Constant multiple rule says that the derivative of f(x)=kg(x) is f'(x)=kg'(x). Sum/Difference rule says that the derivative of f(x)=g(x)±h(x) is f'(x)=g'(x)±h'(x). Sal introduces and justifies these rules.

## Want to join the conversation?

- @1:35where did you get the h from?(7 votes)
- We get that h from the definition of a derivative:

f'(x) = lim(h->0) ( (f(x+h)-f(x)) / (x+h)-x)

'h' basically represents a very little increase in x value.

instead of 'h' some book also have (delta x) [delta looks like a small triangle, its a greek symbol](12 votes)

- At0:50Sal chooses algebraic argument over graphical one, but in the end boils it down to limits' properties, which weren't proved here, and given as "common sense", which is okay with me.. but maybe there is a more thorough proof that includes limits' properties?(4 votes)
- The use and proofs of limits started here:

https://www.khanacademy.org/math/differential-calculus/limit-basics-dc#formal-definition-of-limits-dc

which was then developed and used to provide the limit definition of the derivative here:

https://www.khanacademy.org/math/differential-calculus/derivative-intro-dc/formal-definition-of-derivative-dc/v/alternate-form-of-the-derivative

So by this video, the limit definition of the derivative is proven and we use the limit definition of the derivative to prove the assertions made here, ie, d/dx[f(x)=kg(x)] is f'(x)=kg'(x) and d/dx[f(x)=g(x)±h(x)] is f'(x)=g'(x)±h'(x).

Using the limit definition of the derivative (@1:43) I highly recommend you attempt to prove these assertions yourself.

Cheers!(5 votes)

- So can dx1/dt - dx2/dt = d(x1- x2) / dt ? PLEASE HELP(2 votes)
- Yes, although a more typical notation would be something like
`dx1/dt - dx2/dt = d/dt [ x1 - x2 ]`

.

We often use the d/dt (or d/dx, etc.) as a kind of operator to indicate that we're taking the derivative of whatever function comes after the d/dt.

Hope that helps.(6 votes)

- random question over rigorous-ness in mathematics. How do we know that 1+1=2?(1 vote)
- We know it from an area of mathematics known as Foundation of Mathematics. This is going to sound paradoxical, but actually
*proving*that 1 + 1 = 2 is way above the levels of mathematics covered on this site. If I were you, I'd take the basic laws of arithmetic as axiomatic - for now at least. If you're interested, there is a proof in Russell and Whitehead's*Principia Mathematica*. Be warned: it is several*hundred*pages of proof!(5 votes)

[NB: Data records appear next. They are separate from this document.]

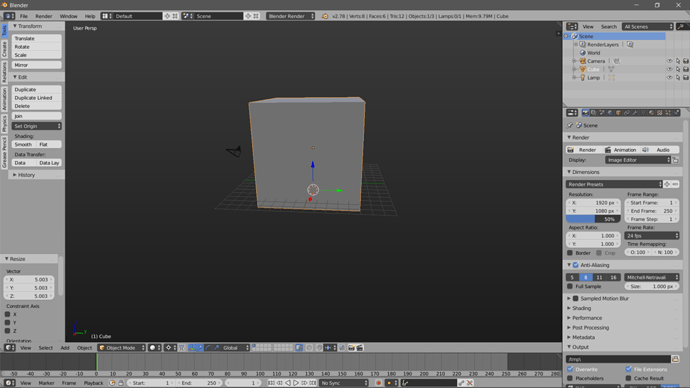Click the Lamp object icon in outliner
This screenshot has height=388, width=690.
(x=583, y=77)
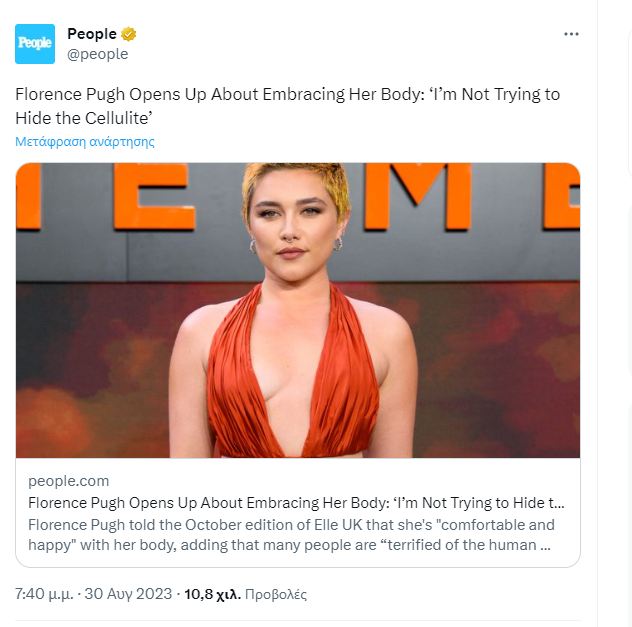Click the 7:40 μ.μ. post time
632x627 pixels.
pos(43,594)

- At2:13, shouldn't it be (k(g(x+h)-g(x))) / h, since there's no k in the denominator I don't understand how you get k((g(x+h)-g(x)) / h)?(2 votes)
- k does not have to be in the denominator to factor it out. For example, 2(x/5) = 2/1(x/5) sense 2= 2/1 this can simplified to 2x/5. Conversely 2x/5 can be broken down to 2/1(x/5) or 2(x/5) note: 2 was not in the denominator this is not breaking any rules of math. https://www.khanacademy.org/math/arithmetic/fraction-arithmetic/arith-review-multiply-fractions/v/multiplying-fractions . Hopefully this will help you(2 votes)

- Does differentiable mean the derivatives of the 2 functions ARE the same or NOT the same?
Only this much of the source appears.